Draghi: superare la logica del Trattato di Dublino

3 Maggio 2022 - Strasburgo - “La solidarietà mostrata verso i rifugiati ucraini deve poi spingerci verso una gestione davvero europea anche dei migranti che arrivano da altri contesti di guerra e sfruttamento": lo ha detto il premier italiano Mario Draghi, intervenendo oggi al Parlamento europeo. Più in generale - ha aggiunto il premoer italiano -  è "necessario definire un meccanismo europeo efficace di gestione dei flussi migratori, che superi la logica del Trattato di Dublino”. In particolare, “dobbiamo prestare maggiore attenzione al Mediterraneo, vista la sua collocazione strategica come ponte verso l’Africa e il Medio Oriente.

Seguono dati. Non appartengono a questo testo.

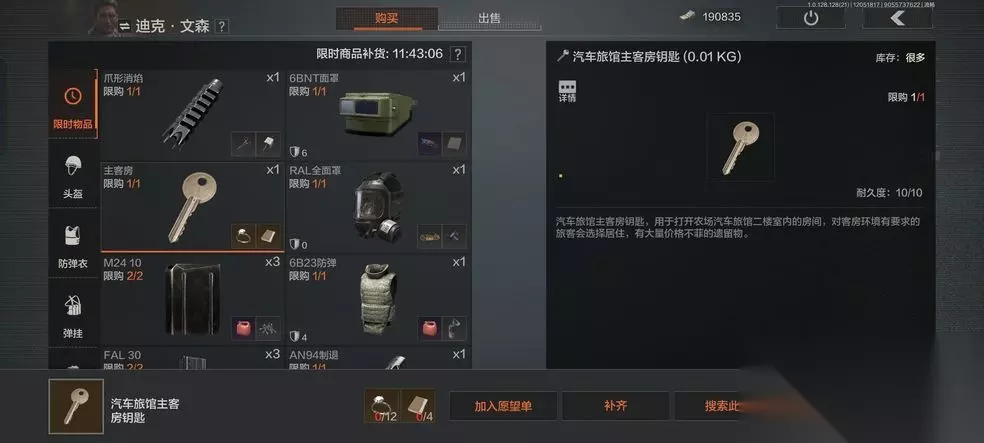Image resolution: width=984 pixels, height=443 pixels.
Task: Open the 详情 details icon
Action: tap(567, 91)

Non possiamo guardare al Mediterraneo soltanto come un’area di confine, su cui ergere barriere. Sul Mediterraneo si affacciano molti Paesi giovani, pronti a infondere il proprio entusiasmo nel rapporto con l’Europa. Con essi, l’Unione europea deve costruire un reale partenariato non solo economico, ma anche politico e sociale. Il Mediterraneo deve essere un polo di pace, di prosperità, di progresso”.